On 10 December 2020, TRACFIN published its “Money laundering and terrorist financing risks analysis and trends report” (hereinafter “the Report”) for the year 2019-2020.
Indeed, each year, in addition to its activity report, TRACFIN[i] publishes a report which analyzes the risks of money laundering and terrorist financing (hereinafter “ML/FT”). The purpose of such report is to assess, identify, and understand the ML/FT risks set out in Recommendation No. 1 of the Financial Action Task Force (FATF) standards[ii] and in Article 7 of the fourth European anti-money laundering directive[iii].
The first part of the Report provides an overview of the main ML/FT risks, analyzing which economic sectors are associated with the greatest number of suspected offences and the main offence threats[iv]. In its second part, the Report analyzes in detail three sectors of activity which carry high risks of ML/FT: real estate, art and professional sports[v]. Finally, the third part of the Report, anticipates the risks of ML/FT related to new technologies in the financial sector, such as crypto assets[vi], and it also presents the development of new ML/FT channels generated by the digitalization of payment services[vii].
TRACFIN has been ringing alarm bells about the risks of crypto assets since 2015[viii], but this fear is now more than ever justified since the fraudulent use of crypto assets for money laundering has been accelerating in recent years[ix].
In this respect, the Report states that the use of payment and electronic money services, whether by using physical payment media (prepaid cards or coupons), online payment accounts or electronic money, combined with the use of crypto assets, is now a confirmed trend observed in most of the money laundering schemes processed by TRACFIN[x]. Very recently, the President of the European Central Bank, Christine Lagarde, confirmed that bitcoin was a highly speculative asset that enabled money laundering activities[xi].
In addition, the Report states that the association of electronic money and digital assets is becoming a new source for terrorist financing.
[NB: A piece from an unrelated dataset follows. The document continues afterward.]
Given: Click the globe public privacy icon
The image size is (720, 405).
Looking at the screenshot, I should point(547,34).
TRACFIN notes that an important number of the payment and electronic money service providers operate in France[xii] under the European passport[xiii] which is causing difficulties due to the lack of harmonization at the European level[xiv]. Therefore, TRACFIN recommends: (1) systematizing the appointment of permanent representatives and controls on electronic money distributors and payment agents operating in France through the European passport, (2) encouraging the establishment of a single body of anti-money laundering and counter-terrorist financing rules and of a harmonized European supervision[xv].
TRACFIN also points out that, despite legislative and regulatory changes[xvi], the use of physical payment medium charged in electronic money still presents flaws since it allows anonymity in certain cases[xvii], and suggests: (1) identity checks from the first euro for any electronic money medium converted into crypto assets when loaded with cash and anonymous electronic money, (2) a ban on anonymous crypto asset accounts[xviii].
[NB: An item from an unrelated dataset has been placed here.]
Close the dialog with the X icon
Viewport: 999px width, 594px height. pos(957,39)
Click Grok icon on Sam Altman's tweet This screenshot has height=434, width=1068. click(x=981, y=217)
Finally, TRACFIN raises the new emerging ML/FT risks in the crypto assets sector, which are mainly fundraising in the form of Initial Coin Offering (ICO)[xix], the development of global stable coins[xx] and the extensive deployment of payment services by Big Tech[xxi].
Consequently, it appears that, given the risks of ML/FT raised by TRACFIN regarding the increased development of crypto assets, a specific legal regime must be put in place as soon as possible. At the national level, several texts have been adopted since the publication of the Report[xxii], but at the European level, there is currently no specific legislation for crypto currencies. However, as the European Commission is aware of the need to address the issue, it proposed, on 24 September 2020, a specific regulation to be expected in 2024, that has been discussed by the Council for the last time on 3 March 2021[xxiii].